Research backs this up in specific ways. A study evaluating the anatomy of the upper lip frenulum found no correlation between the grade of lip tie and breastfeeding comfort scores, pain scores, or latch quality. No randomized controlled trials have been conducted to evaluate whether releasing the upper lip frenulum actually improves breastfeeding outcomes. That’s a significant gap, because it means the procedures being performed on babies are based on clinical judgment and parent reports rather than controlled evidence.

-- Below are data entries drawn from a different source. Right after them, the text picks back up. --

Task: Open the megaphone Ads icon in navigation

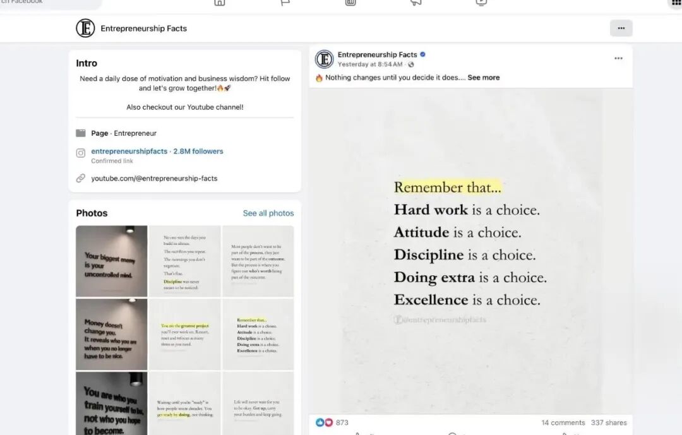Action: coord(416,3)
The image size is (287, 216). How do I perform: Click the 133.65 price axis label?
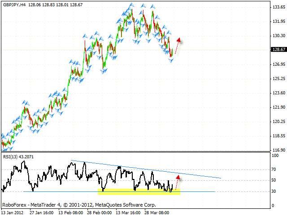tap(279, 7)
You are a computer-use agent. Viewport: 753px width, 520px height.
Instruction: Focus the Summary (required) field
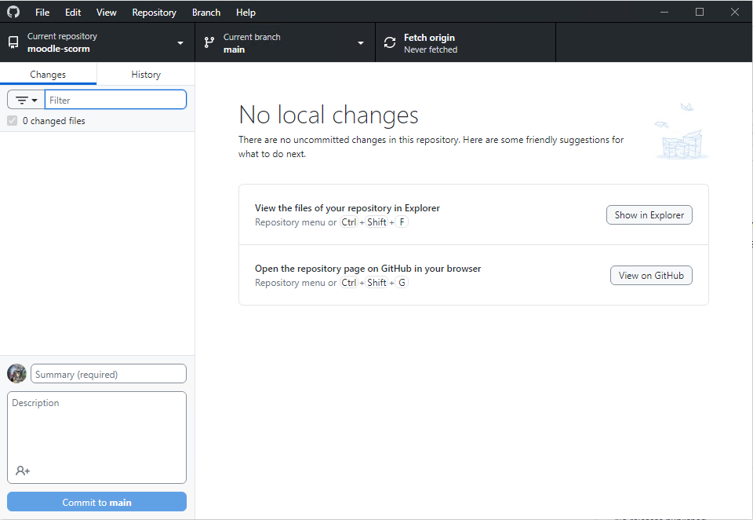[108, 374]
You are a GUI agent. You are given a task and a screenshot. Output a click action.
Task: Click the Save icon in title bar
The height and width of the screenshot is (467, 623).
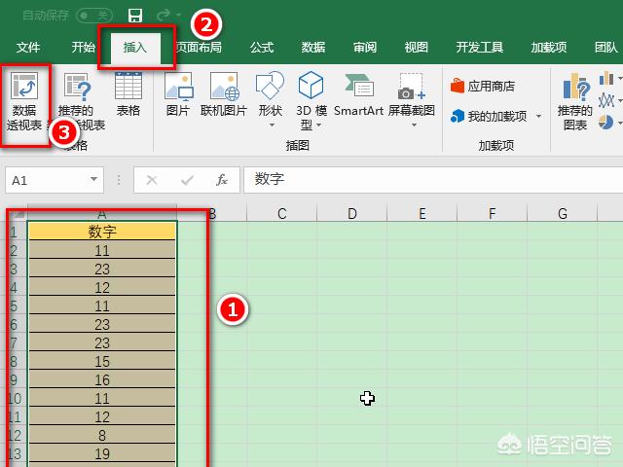point(135,16)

On the other side, many lactation consultants and some pediatric dentists report seeing immediate improvements in latch after a lip tie release. Parents frequently describe dramatic changes. Whether those improvements come from the procedure itself, from the concurrent lactation support that usually accompanies it, or from normal developmental changes in the baby’s feeding ability is genuinely unclear.

Effects Beyond Feeding

A prominent frenulum that persists into toddlerhood can create a gap, called a diastema, between the two upper front teeth. In many children this gap closes on its own when the permanent teeth come in. A thick frenulum can also trap food between the lip and the front teeth, which, combined with other risk factors, may raise the chance of cavities in those teeth. Pediatric dentists sometimes recommend releasing the frenulum later in childhood specifically to address a persistent gap or hygiene concerns, which is a separate decision from the infant breastfeeding question.

What the Procedure Involves

When a provider does recommend releasing a lip tie, the procedure is called a frenectomy. It takes just a few minutes and can be done with surgical scissors, a scalpel, or a dental laser. The baby is typically awake, sometimes with a topical numbing agent applied to the area. Bleeding is minimal in most cases and stops with light pressure from gauze.

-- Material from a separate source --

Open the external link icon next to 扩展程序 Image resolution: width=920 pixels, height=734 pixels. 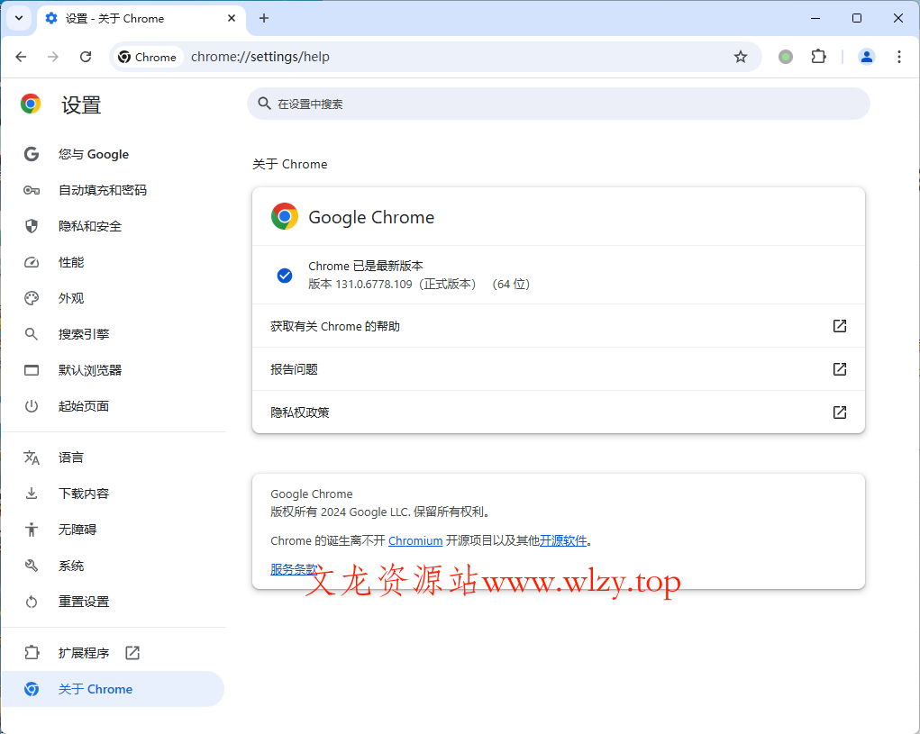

Studies comparing laser and blade techniques have found no significant difference in healing quality at two weeks. One finding worth noting: when a laser is used, applying more energy during the procedure was associated with slower healing at the 14-day mark. Both methods heal without stitches, as the small wound closes on its own.

Some providers instruct parents to perform stretching exercises on the wound site several times a day for weeks afterward to prevent the tissue from reattaching. This is one of the more stressful parts of the process for families, as it involves lifting the baby’s lip and rubbing the healing wound. There is no standardized protocol for these stretches, and no strong evidence that they improve outcomes. The frequency, technique, and duration recommended vary widely from provider to provider.

Sorting Through the Decision

If you’re a parent trying to figure out whether your baby’s feeding problems are caused by a lip tie, the most useful first step is working with a lactation consultant who can evaluate the full picture: your baby’s latch, positioning, tongue movement, and overall feeding pattern. Many of the symptoms attributed to lip ties improve with skilled breastfeeding support alone.

If a provider recommends a frenectomy, it’s reasonable to ask what specific functional problem they’re seeing, whether they’ve ruled out other causes of feeding difficulty, and what evidence supports the procedure for your baby’s situation. A tight-looking frenulum that isn’t causing a measurable problem may not need treatment, especially given that many frenula thin and recede naturally as a child’s mouth grows. The gap between how commonly lip tie releases are performed and how little controlled evidence supports them is something worth understanding before making a decision.